- **Extracted records**
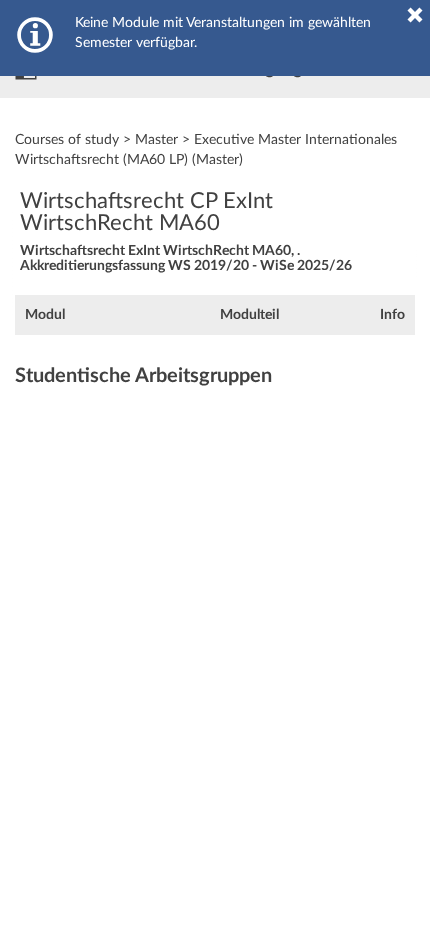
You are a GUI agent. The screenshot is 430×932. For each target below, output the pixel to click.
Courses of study (67, 140)
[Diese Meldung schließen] (415, 15)
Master (156, 140)
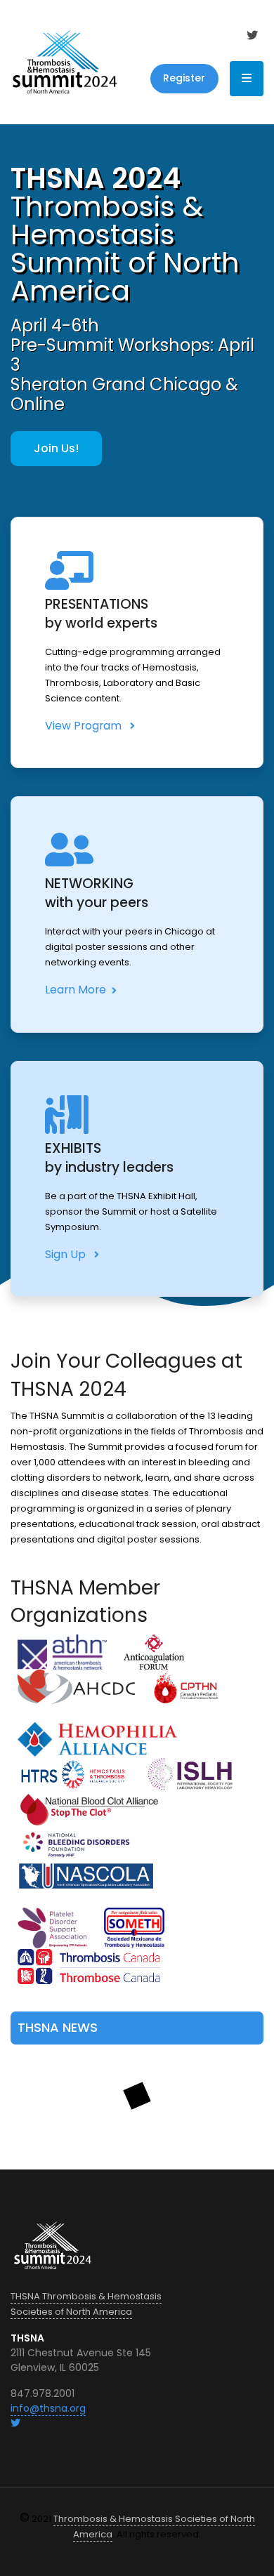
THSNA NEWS (58, 2027)
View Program (84, 726)
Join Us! (56, 448)
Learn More (75, 990)
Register (184, 78)
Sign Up (67, 1254)
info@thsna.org (48, 2408)
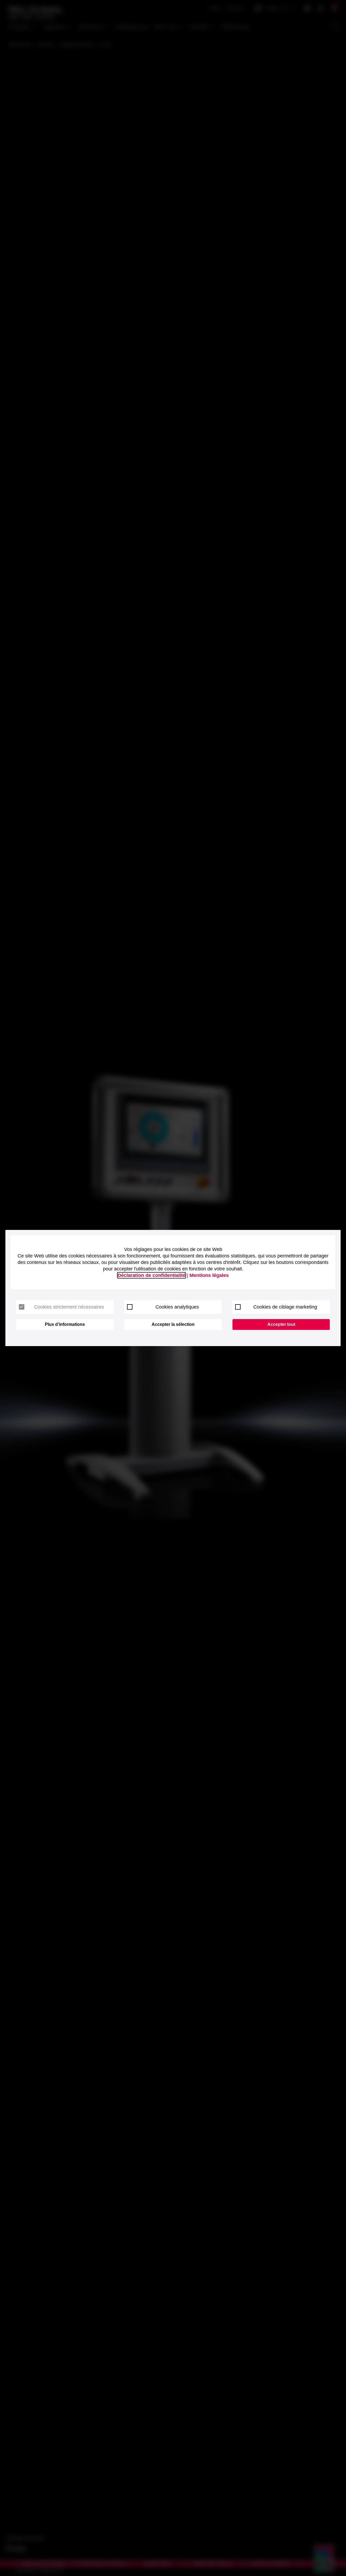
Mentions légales (209, 1275)
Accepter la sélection (173, 1324)
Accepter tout (281, 1324)
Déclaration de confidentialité (151, 1275)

- **The task**
Each entry should appear again exactly as written, pictures excluded.

- **Output for this exercise**
You are a GUI agent. The screenshot is 430×932. For each target below, output the pixel to click.
Courses of study (67, 140)
[Diese Meldung schließen] (415, 15)
Master (156, 140)
THSNA NEWS (58, 2027)
View Program (84, 726)
Join Us! (56, 448)
Learn More (75, 990)
Register (184, 78)
Sign Up (67, 1254)
info@thsna.org (48, 2408)
Mentions légales (209, 1275)
Accepter la sélection (173, 1324)
Accepter tout (281, 1324)
Déclaration de confidentialité (151, 1275)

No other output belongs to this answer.